* _Objective_
Could you rewrite the listing below as a numbered list, skipping blank lines and leaving out the pictures? Begin at the line that contains "Tap the Thursday 1:22 PM timestamp" and stop after the line that contains "pyautogui.click(x=228, y=1156)".

=== Provided data ===

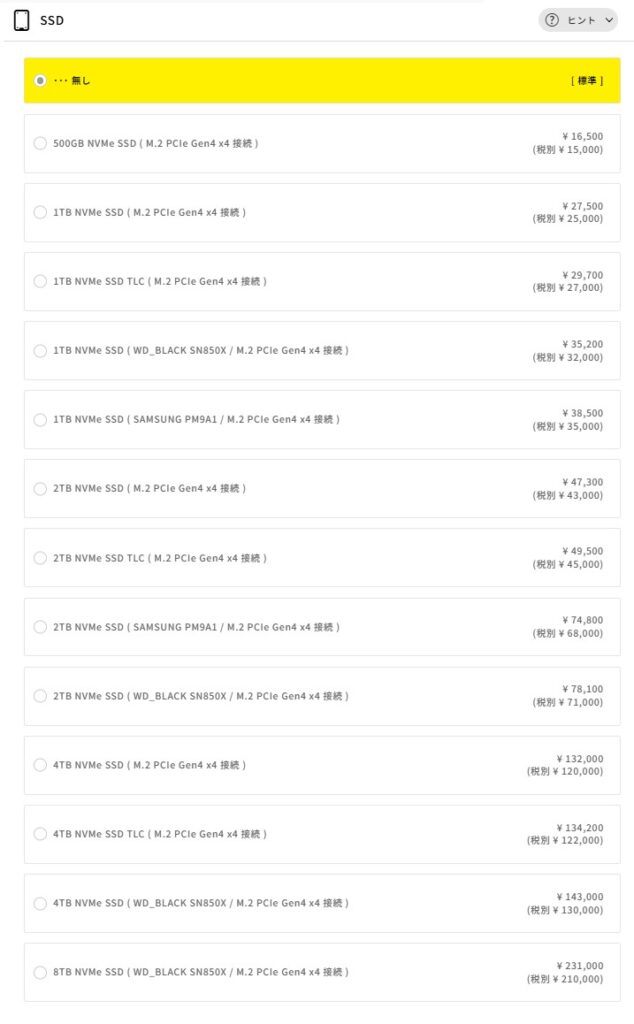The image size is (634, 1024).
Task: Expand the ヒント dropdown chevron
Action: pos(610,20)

===
=== Provided data ===

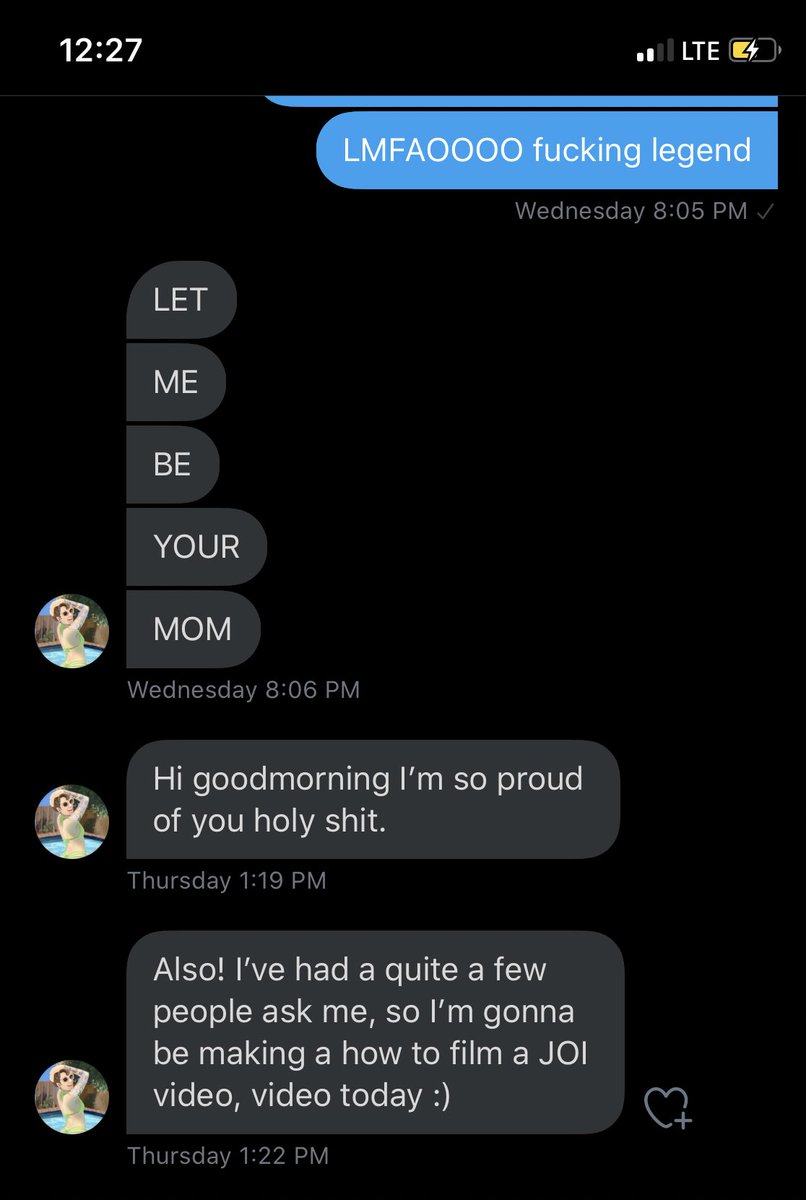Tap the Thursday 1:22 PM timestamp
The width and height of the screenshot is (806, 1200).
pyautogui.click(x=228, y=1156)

===

* _The completed task_
1. Tap the Thursday 1:22 PM timestamp
2. The width and height of the screenshot is (806, 1200).
3. pyautogui.click(x=228, y=1156)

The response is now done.